## Work to be completed:
Transcribe the records below word for word, leaving every picture out.

## Pixel coordinate grounding data:
^^^^

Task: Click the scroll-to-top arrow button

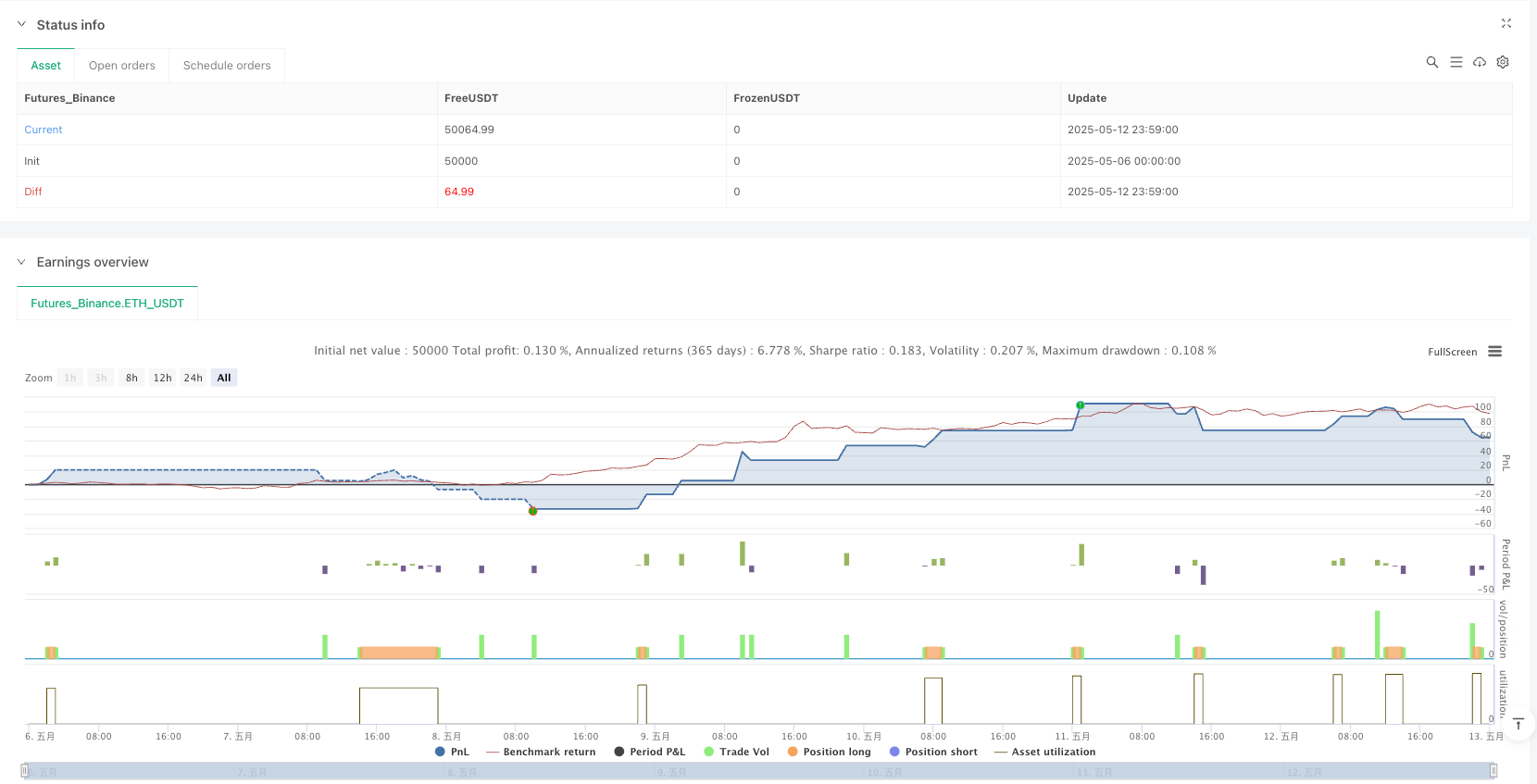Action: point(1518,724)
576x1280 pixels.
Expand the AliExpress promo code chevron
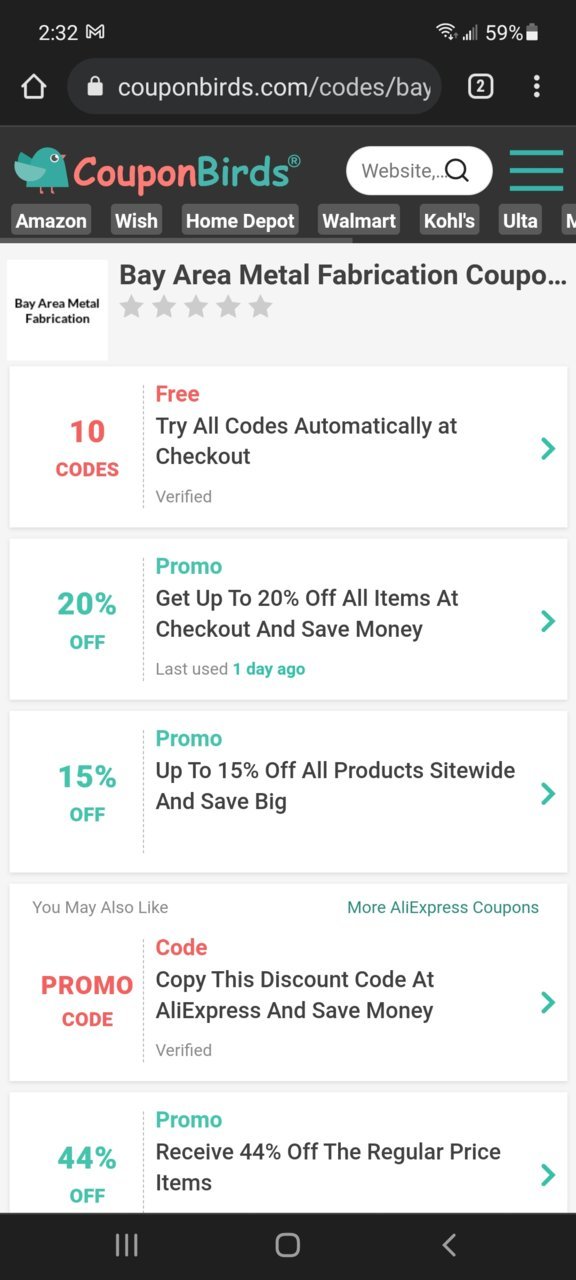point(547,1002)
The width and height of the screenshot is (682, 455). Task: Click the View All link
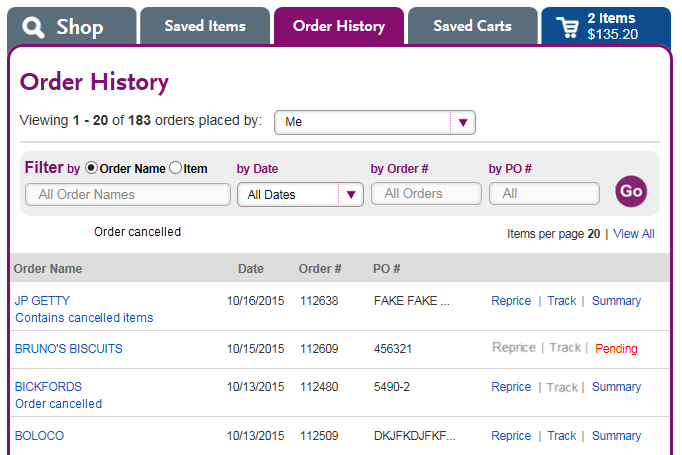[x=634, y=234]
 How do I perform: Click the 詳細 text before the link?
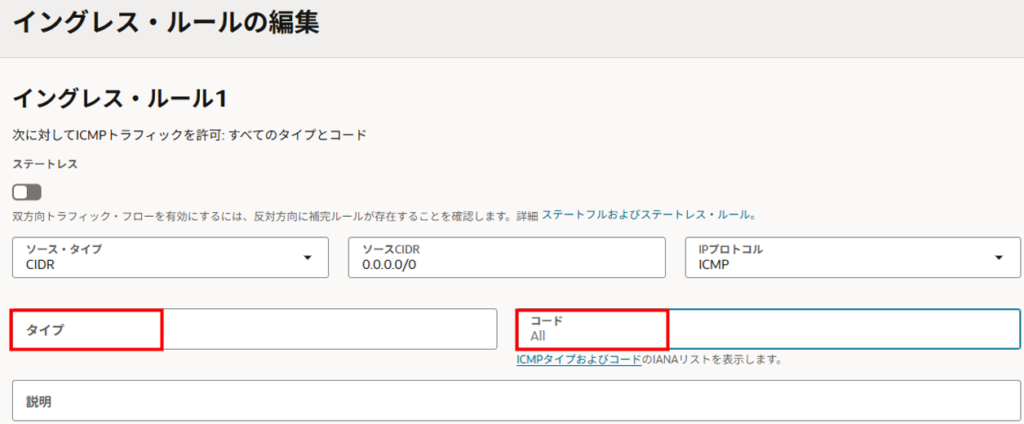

^^^^

## Finished task:
Task: Click the scroll-to-top arrow button

Action: point(1518,724)
576x1280 pixels.
Expand the AliExpress promo code chevron
point(547,1002)
The width and height of the screenshot is (682, 455). Task: Click the View All link
[x=634, y=234]
 How do I perform: Click the 詳細 text before the link?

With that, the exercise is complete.